- **Job**: Pick out each line in the items below that contains the word "want", and copy those lines.

- **Provided information**:
Start of Block
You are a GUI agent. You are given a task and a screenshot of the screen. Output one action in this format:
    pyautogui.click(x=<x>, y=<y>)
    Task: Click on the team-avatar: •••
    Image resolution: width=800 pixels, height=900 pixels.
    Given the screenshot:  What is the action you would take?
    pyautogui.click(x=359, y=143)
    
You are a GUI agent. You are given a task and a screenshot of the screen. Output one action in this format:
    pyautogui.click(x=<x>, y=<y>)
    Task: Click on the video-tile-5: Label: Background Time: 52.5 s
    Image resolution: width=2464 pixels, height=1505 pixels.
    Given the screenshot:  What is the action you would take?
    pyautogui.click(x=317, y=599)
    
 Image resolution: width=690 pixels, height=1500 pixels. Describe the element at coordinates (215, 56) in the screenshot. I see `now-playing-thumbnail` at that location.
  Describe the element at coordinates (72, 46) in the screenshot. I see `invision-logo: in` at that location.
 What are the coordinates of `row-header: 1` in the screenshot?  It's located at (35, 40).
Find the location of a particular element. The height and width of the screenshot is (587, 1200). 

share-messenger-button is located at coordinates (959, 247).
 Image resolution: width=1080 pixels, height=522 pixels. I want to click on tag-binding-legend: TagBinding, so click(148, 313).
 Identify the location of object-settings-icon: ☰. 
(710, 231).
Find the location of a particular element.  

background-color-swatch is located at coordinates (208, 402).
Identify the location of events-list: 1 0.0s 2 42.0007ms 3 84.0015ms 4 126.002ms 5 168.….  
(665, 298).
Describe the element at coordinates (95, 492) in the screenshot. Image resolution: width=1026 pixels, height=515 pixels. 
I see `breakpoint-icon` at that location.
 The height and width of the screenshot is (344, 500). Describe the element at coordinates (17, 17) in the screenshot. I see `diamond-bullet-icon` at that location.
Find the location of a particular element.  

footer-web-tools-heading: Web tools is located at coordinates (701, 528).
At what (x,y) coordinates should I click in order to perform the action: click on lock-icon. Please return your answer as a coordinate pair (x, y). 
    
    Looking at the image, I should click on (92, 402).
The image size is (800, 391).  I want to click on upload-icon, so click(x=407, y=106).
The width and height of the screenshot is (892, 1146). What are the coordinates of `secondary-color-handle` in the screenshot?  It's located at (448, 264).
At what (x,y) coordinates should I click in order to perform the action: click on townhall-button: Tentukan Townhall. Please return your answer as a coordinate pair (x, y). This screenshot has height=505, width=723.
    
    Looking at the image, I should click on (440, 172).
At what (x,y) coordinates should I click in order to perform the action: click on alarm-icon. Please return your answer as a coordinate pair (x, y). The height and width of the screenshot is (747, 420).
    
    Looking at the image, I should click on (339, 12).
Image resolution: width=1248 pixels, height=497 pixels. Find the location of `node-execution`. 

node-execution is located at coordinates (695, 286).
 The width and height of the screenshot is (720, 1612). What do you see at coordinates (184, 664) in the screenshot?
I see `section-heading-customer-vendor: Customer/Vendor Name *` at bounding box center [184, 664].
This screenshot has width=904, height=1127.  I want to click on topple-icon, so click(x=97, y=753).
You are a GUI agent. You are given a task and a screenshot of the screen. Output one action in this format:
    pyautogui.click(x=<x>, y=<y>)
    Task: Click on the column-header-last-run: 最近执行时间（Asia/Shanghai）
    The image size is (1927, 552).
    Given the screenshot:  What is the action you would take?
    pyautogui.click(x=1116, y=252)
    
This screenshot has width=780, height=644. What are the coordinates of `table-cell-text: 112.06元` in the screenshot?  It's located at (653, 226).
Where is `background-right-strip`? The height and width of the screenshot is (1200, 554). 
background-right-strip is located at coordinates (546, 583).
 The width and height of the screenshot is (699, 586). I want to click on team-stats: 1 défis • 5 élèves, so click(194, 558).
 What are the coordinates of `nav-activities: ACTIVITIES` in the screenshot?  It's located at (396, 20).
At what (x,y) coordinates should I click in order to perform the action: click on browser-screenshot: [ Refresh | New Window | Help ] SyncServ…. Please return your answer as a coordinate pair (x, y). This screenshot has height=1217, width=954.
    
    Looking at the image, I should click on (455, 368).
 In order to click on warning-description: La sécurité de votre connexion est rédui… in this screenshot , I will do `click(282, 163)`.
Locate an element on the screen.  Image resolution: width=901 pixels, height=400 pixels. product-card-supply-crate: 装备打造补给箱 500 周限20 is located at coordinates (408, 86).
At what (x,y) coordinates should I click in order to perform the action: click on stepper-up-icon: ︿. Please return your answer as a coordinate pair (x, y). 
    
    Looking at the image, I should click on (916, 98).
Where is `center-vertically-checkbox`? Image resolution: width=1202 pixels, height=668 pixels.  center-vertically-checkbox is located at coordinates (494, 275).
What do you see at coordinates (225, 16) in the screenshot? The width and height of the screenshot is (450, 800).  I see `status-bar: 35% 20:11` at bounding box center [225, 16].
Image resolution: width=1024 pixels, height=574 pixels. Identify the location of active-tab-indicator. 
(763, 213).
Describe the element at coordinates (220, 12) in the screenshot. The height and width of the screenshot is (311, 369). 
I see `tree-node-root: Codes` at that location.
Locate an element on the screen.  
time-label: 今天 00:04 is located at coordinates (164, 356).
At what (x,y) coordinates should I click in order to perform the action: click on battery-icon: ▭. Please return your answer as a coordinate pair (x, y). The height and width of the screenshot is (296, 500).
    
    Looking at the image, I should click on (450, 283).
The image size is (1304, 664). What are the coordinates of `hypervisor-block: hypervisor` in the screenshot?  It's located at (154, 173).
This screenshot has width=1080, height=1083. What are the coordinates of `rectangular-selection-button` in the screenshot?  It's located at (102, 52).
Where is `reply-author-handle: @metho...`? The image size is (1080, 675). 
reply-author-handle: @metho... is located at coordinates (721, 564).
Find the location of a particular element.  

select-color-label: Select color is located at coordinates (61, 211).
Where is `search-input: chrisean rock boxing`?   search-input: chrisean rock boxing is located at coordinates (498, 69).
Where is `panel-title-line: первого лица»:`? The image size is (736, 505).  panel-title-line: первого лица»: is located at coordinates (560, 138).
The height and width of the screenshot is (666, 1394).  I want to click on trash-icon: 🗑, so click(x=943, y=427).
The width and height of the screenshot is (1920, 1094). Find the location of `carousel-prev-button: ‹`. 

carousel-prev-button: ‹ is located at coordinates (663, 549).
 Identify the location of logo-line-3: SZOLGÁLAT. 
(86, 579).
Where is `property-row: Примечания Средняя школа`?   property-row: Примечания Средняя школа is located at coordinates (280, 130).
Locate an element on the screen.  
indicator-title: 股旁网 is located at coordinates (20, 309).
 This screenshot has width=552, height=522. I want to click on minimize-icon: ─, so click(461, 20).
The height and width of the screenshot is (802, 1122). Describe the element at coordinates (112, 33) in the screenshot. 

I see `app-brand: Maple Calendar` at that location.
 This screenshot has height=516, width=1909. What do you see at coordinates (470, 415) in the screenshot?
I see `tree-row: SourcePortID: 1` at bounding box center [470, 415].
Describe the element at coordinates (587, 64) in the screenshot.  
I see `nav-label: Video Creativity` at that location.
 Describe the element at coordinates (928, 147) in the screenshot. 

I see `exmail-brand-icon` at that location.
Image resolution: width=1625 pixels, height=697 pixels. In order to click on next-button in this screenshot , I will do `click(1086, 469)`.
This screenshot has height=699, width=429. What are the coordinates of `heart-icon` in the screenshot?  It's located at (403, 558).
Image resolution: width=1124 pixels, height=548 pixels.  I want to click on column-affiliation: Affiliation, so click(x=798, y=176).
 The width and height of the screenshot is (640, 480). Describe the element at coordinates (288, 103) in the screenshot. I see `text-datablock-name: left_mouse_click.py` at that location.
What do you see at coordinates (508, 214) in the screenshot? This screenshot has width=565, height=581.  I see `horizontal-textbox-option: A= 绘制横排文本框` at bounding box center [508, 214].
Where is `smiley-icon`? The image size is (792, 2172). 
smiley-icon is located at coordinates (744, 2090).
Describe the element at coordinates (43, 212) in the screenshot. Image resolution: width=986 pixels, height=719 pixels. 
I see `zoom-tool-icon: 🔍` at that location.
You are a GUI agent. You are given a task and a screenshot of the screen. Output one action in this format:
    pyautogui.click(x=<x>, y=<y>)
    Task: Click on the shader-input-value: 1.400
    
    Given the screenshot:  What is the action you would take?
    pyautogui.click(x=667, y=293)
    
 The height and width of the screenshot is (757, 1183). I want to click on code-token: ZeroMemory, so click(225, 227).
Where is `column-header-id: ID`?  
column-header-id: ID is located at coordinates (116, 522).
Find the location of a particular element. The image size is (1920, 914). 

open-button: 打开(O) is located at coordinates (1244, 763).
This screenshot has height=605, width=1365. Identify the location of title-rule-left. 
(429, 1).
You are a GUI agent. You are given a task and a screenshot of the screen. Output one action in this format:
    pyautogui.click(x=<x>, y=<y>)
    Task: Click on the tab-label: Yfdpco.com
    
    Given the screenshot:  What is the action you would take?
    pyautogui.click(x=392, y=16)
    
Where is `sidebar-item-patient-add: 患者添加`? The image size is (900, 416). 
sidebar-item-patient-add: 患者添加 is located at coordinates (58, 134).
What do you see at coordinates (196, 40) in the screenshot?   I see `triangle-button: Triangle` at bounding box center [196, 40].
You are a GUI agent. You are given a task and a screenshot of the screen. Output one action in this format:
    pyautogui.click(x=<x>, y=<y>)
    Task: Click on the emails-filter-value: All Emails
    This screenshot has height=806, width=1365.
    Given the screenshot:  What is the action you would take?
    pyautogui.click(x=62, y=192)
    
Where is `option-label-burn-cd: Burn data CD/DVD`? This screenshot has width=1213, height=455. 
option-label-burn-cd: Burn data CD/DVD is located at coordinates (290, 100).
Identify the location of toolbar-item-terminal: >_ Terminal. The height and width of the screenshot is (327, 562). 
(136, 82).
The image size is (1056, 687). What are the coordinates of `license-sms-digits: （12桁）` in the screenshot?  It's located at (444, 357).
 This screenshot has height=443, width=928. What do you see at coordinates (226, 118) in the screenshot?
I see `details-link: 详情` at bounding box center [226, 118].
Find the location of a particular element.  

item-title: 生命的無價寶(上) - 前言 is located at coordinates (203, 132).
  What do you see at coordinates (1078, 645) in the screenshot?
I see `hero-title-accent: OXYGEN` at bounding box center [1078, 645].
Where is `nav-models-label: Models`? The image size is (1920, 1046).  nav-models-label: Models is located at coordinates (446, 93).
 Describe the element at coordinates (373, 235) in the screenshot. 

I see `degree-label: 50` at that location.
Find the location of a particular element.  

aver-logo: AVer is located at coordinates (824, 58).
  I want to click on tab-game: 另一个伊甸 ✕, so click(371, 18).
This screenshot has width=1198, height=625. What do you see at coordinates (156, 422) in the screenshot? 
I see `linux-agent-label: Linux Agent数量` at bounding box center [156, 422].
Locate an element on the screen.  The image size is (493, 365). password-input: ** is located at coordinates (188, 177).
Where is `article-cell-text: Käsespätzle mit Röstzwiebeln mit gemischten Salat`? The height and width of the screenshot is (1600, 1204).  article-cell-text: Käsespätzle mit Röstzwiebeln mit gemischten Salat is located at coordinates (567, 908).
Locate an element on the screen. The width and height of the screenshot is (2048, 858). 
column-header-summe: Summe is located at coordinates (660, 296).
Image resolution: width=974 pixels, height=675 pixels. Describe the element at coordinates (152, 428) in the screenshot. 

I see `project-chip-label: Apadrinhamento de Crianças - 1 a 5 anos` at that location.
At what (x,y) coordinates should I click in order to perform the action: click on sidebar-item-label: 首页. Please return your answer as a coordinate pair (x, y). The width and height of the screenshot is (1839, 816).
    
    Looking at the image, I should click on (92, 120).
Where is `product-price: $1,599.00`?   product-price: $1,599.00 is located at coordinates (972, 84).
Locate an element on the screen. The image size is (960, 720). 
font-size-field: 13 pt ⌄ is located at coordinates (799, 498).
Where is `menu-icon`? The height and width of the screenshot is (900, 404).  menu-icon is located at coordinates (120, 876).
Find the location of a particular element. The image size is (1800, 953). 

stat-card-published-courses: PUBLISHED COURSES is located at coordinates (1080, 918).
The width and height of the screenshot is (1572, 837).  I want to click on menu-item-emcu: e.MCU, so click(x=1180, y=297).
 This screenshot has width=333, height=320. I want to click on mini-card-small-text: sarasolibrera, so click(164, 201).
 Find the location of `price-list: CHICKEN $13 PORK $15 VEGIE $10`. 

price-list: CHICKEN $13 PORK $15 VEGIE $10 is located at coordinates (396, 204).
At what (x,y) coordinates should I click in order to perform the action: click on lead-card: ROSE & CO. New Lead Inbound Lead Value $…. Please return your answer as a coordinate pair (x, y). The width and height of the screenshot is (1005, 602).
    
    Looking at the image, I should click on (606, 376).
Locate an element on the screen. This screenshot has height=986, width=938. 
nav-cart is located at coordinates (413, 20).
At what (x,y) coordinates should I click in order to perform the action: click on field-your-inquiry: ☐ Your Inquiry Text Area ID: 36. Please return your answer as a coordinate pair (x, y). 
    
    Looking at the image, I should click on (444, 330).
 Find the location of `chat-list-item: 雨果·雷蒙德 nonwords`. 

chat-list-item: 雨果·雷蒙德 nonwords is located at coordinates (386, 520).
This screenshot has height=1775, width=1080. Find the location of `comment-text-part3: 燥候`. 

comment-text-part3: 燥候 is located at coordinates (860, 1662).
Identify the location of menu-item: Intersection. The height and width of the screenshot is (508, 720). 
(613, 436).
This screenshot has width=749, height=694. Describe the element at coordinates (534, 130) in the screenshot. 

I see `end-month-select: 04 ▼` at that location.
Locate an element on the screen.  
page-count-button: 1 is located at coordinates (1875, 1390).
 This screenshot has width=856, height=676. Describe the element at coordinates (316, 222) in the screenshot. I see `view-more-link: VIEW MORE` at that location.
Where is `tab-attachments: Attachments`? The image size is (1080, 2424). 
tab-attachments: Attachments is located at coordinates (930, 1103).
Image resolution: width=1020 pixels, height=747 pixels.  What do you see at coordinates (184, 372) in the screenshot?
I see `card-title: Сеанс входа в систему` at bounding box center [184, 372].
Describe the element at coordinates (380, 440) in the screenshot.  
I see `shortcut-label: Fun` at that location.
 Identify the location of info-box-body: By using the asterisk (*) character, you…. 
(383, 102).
End of Block
- **Finished exercise**:
 Image resolution: width=1080 pixels, height=522 pixels. I want to click on tag-binding-legend: TagBinding, so click(148, 313).
The image size is (800, 391).  I want to click on upload-icon, so click(x=407, y=106).
This screenshot has width=904, height=1127.  I want to click on topple-icon, so click(x=97, y=753).
 The width and height of the screenshot is (699, 586). I want to click on team-stats: 1 défis • 5 élèves, so click(194, 558).
The height and width of the screenshot is (666, 1394).  I want to click on trash-icon: 🗑, so click(x=943, y=427).
 This screenshot has width=552, height=522. I want to click on minimize-icon: ─, so click(461, 20).
Image resolution: width=1124 pixels, height=548 pixels.  I want to click on column-affiliation: Affiliation, so click(x=798, y=176).
 The height and width of the screenshot is (757, 1183). I want to click on code-token: ZeroMemory, so click(225, 227).
  I want to click on tab-game: 另一个伊甸 ✕, so click(371, 18).
The width and height of the screenshot is (1572, 837).  I want to click on menu-item-emcu: e.MCU, so click(x=1180, y=297).
 This screenshot has width=333, height=320. I want to click on mini-card-small-text: sarasolibrera, so click(164, 201).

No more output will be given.